A los que nos declaramos fans del universo Tolkien nos llegó hace mucho tiempo el momento de reconocer nuestra favorable sugestión a cualquier plano de Peter Jackson adentrándose en la Tierra Media o a cualquier partitura de Howard Shore acompañando a un hobbit (el que fuera) en sus aventuras. Que todo nos valía ya. Esa fue la pauta con la que hace dos años iniciamos el camino de esta nueva adaptación al cine del mago neozelandés. Lo hicimos con ilusión y nostalgia, así como con una predisposición de tolerancia a cualquier derrape mental que se permitiera su director, puesto que partía de un libro infantil, precuela de El Señor de los Anillos, que necesitaba ser engordado y del que se empeñó en sacar una nueva trilogía, que ahora ya podemos catalogar de innecesaria en su duración.

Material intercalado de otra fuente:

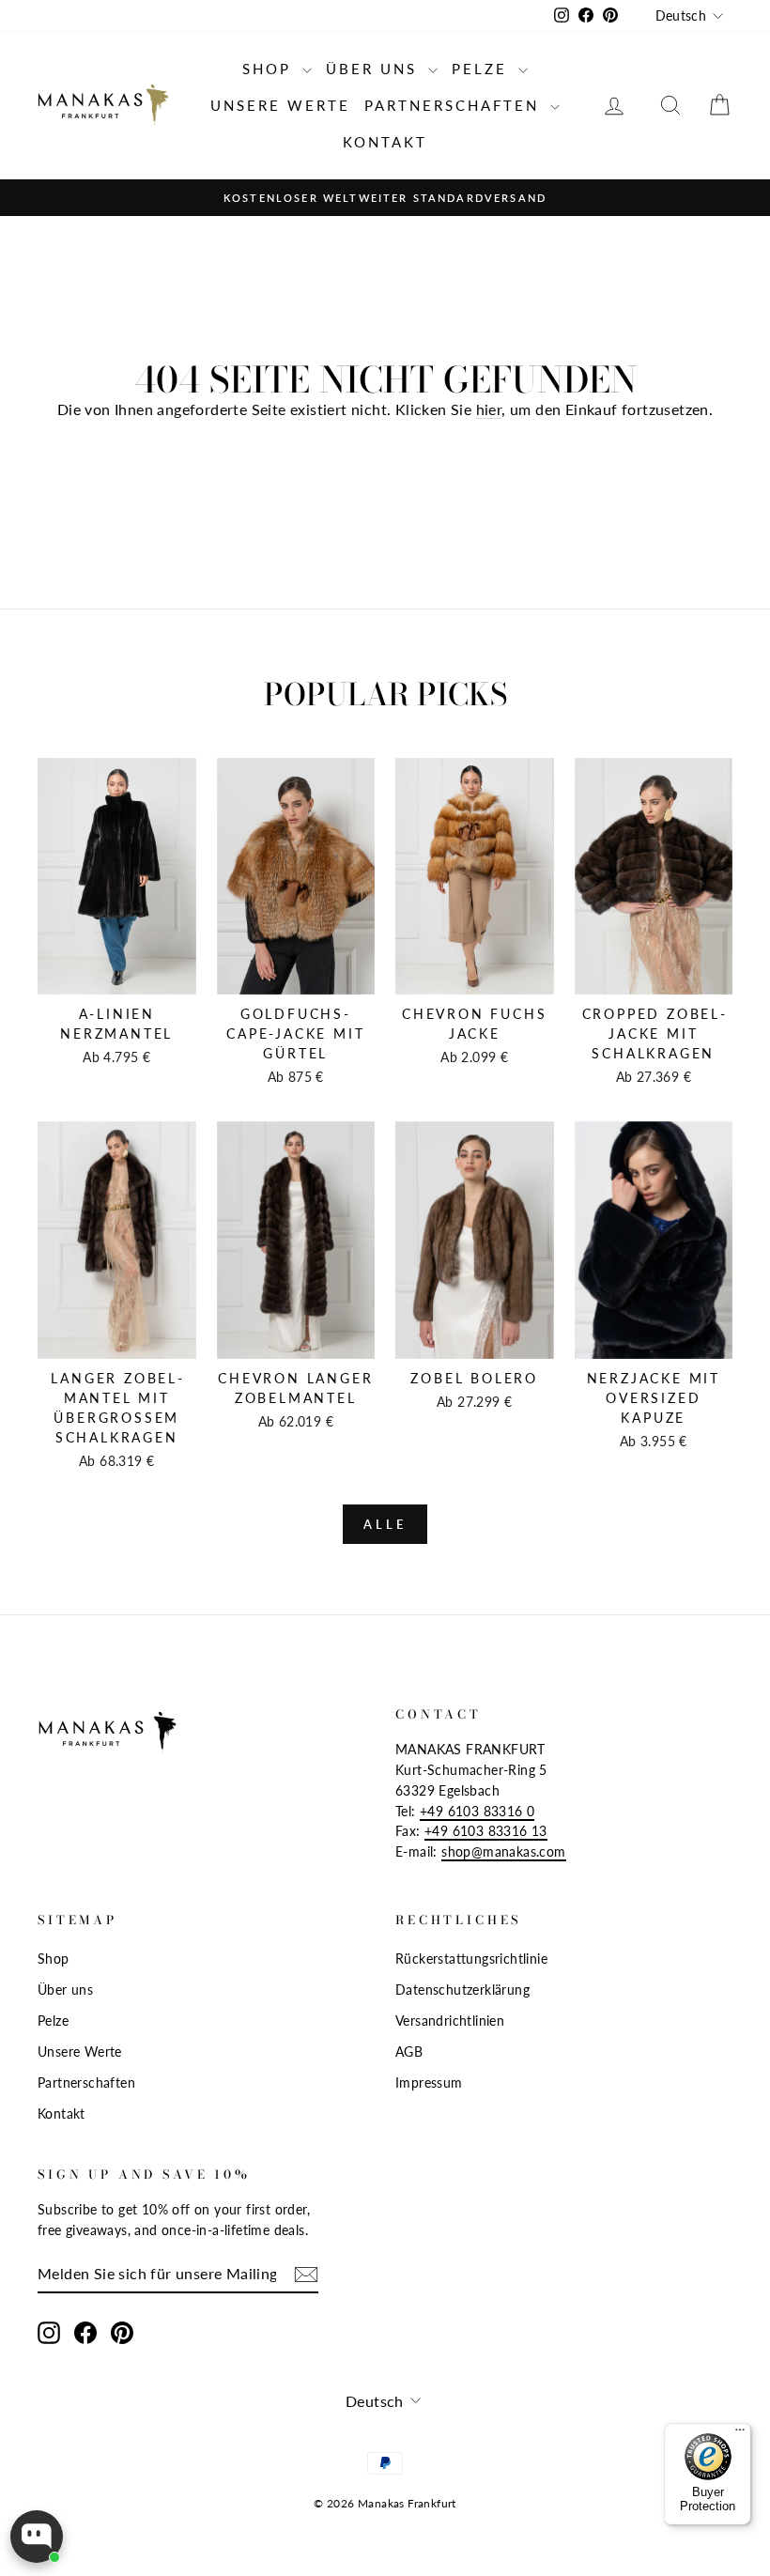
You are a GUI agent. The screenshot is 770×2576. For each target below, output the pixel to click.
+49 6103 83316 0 (477, 1811)
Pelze (483, 68)
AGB (409, 2051)
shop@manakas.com (503, 1851)
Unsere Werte (280, 105)
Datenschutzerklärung (462, 1990)
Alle (385, 1524)
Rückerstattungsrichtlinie (471, 1959)
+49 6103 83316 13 (485, 1831)
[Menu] (740, 2434)
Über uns (375, 68)
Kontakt (385, 141)
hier (489, 409)
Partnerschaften (455, 105)
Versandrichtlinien (449, 2020)
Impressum (429, 2082)
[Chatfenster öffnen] (36, 2536)
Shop (270, 68)
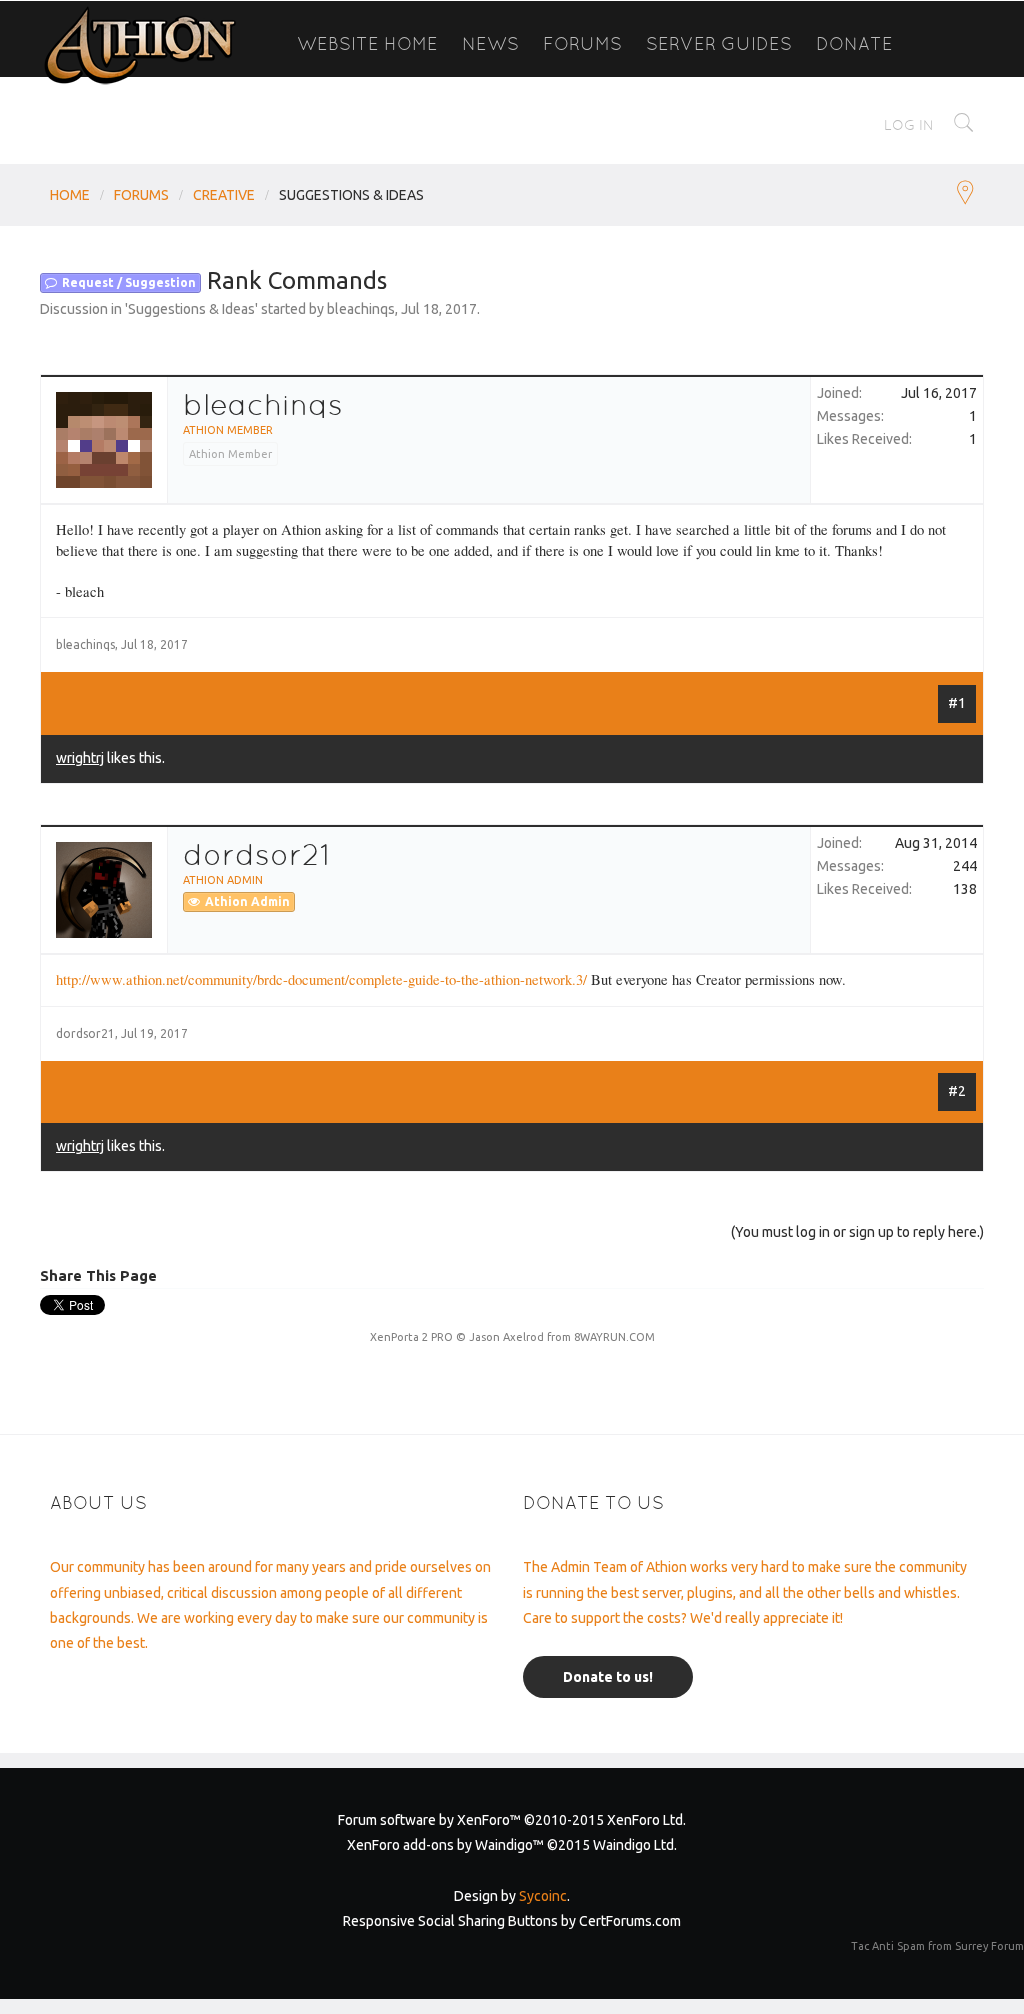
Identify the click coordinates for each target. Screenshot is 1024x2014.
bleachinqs (361, 309)
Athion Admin (223, 880)
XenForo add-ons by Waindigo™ (445, 1845)
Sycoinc (543, 1896)
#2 (957, 1091)
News (490, 43)
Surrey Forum (989, 1946)
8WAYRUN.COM (614, 1337)
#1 (957, 703)
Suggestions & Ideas (191, 309)
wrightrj (80, 758)
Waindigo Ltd (633, 1845)
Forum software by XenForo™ (512, 1820)
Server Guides (719, 43)
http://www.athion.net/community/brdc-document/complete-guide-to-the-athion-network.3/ (321, 979)
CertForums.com (630, 1921)
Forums (582, 43)
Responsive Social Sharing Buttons (450, 1921)
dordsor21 (256, 855)
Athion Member (228, 430)
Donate (854, 43)
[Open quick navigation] (965, 195)
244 (965, 866)
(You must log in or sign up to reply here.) (857, 1232)
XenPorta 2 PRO (411, 1337)
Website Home (367, 43)
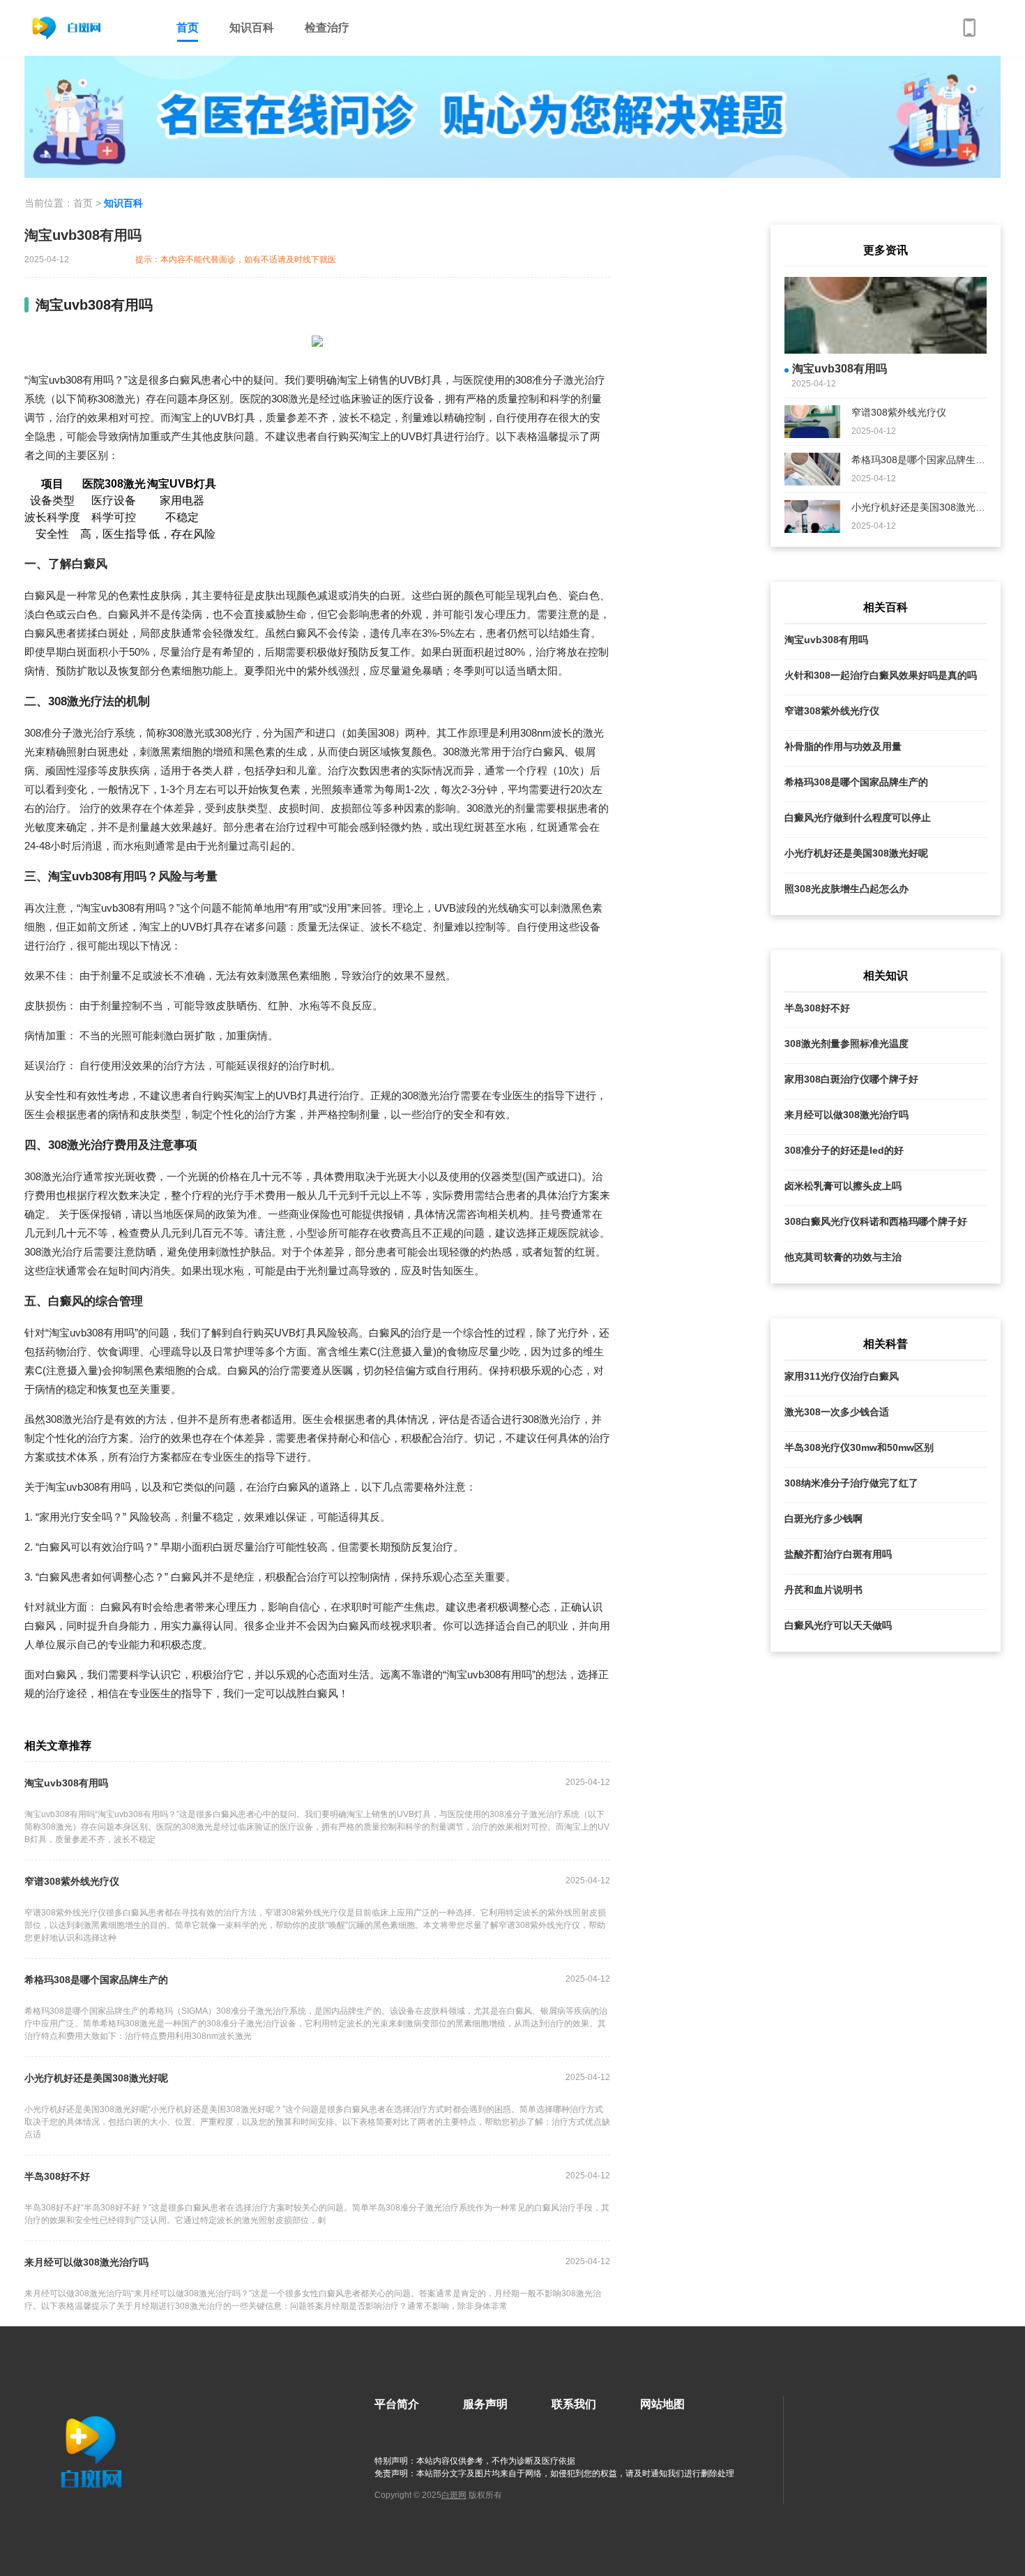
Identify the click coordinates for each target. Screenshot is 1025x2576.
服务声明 (485, 2404)
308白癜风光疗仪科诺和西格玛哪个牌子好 (875, 1221)
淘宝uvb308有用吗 (66, 1782)
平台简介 (396, 2404)
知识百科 (251, 27)
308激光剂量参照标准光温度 (846, 1043)
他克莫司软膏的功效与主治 (843, 1257)
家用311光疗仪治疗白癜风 (841, 1376)
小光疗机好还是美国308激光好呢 (96, 2078)
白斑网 (453, 2495)
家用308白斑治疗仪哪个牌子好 (851, 1079)
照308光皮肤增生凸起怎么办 (846, 888)
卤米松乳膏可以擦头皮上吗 (843, 1185)
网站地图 (662, 2404)
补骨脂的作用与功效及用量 (843, 746)
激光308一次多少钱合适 (836, 1411)
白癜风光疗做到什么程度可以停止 (857, 817)
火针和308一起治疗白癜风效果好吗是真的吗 (880, 675)
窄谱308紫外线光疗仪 (71, 1881)
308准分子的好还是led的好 (844, 1150)
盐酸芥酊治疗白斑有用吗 (838, 1554)
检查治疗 (327, 27)
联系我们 (574, 2404)
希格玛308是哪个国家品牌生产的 (96, 1979)
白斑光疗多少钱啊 (823, 1518)
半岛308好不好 (57, 2176)
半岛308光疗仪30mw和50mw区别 (859, 1447)
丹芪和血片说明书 (823, 1589)
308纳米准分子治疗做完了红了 (851, 1483)
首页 (187, 27)
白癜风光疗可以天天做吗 (838, 1625)
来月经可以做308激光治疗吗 (86, 2262)
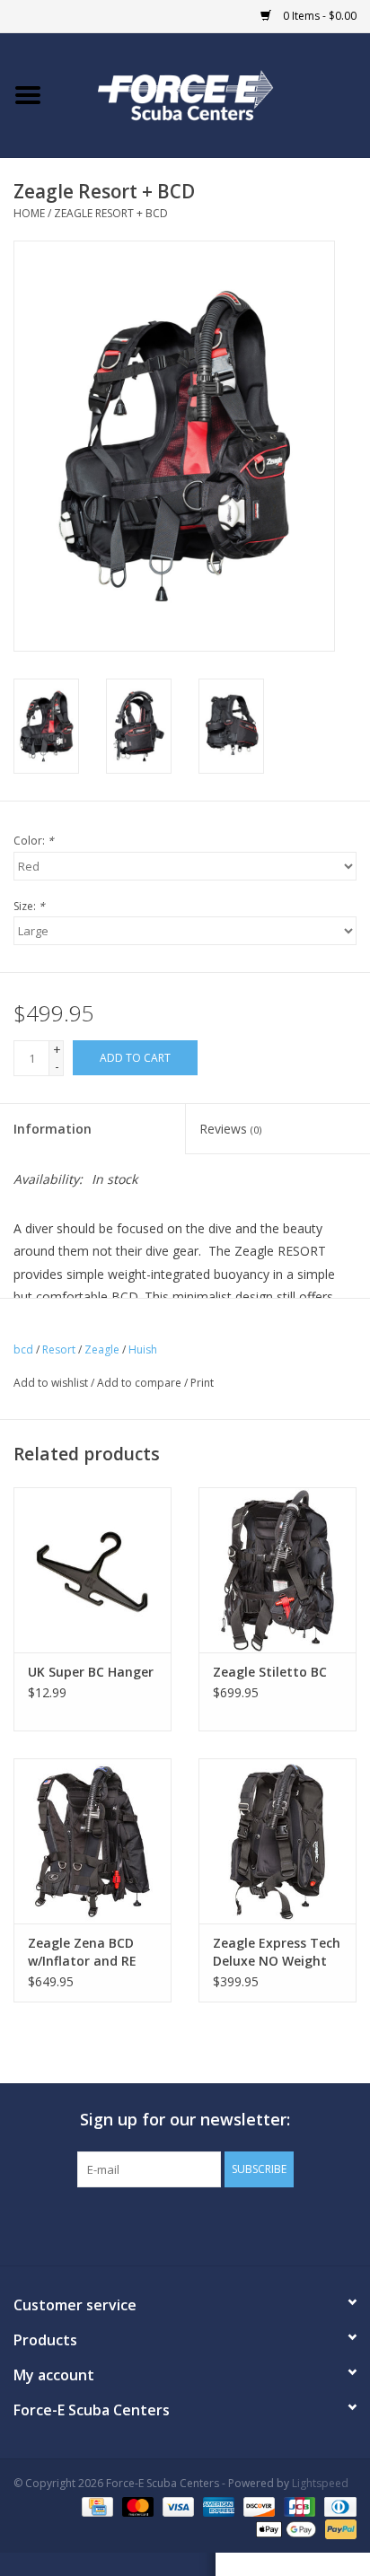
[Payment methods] (95, 2505)
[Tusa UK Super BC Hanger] (92, 1569)
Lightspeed (320, 2483)
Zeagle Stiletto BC (270, 1671)
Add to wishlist (50, 1382)
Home (29, 213)
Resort (58, 1349)
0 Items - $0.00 (318, 15)
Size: (29, 906)
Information (52, 1128)
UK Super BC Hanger (91, 1671)
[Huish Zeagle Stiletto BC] (277, 1569)
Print (202, 1382)
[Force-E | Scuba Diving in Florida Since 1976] (213, 93)
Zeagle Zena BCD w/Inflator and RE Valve (82, 1952)
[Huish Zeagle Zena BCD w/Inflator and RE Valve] (92, 1840)
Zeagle (101, 1349)
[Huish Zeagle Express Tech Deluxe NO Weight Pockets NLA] (277, 1840)
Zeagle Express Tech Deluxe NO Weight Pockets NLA (276, 1952)
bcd (23, 1349)
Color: (33, 840)
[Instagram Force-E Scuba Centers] (249, 2224)
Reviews (230, 1128)
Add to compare (140, 1382)
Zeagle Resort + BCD (111, 213)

No sabemos si la La batalla de los cinco ejércitos es el broche final a las fantasías de Jackson y a su empeño en seguir plagiándose a sí mismo, lo cual nos parece estupendo, dicho sea de paso.  No sabemos si en los Apéndices o en El Silmarillion de Tolkien, ya entremezclados a lo loco con las películas sobre El Hobbit, encontrará dentro de unos años una nueva forma de regresar a este universo. Pero para nosotros sí que ha supuesto el fin de nuestras expectativas. Incluso conscientes de que esta tercera parte ya poco tenía que ver con las andanzas literarias de Bilbo Bolsón, aún confiábamos en que Jackson volviera a sacarnos el grito de asombro con el que asistimos a la traca final de El retorno del Rey. Al no haber sido así, poco nos queda ya salvo agradecerle el intento y alguna que otra innovación en sus secuencias bélicas y en su talento para el entretenimiento.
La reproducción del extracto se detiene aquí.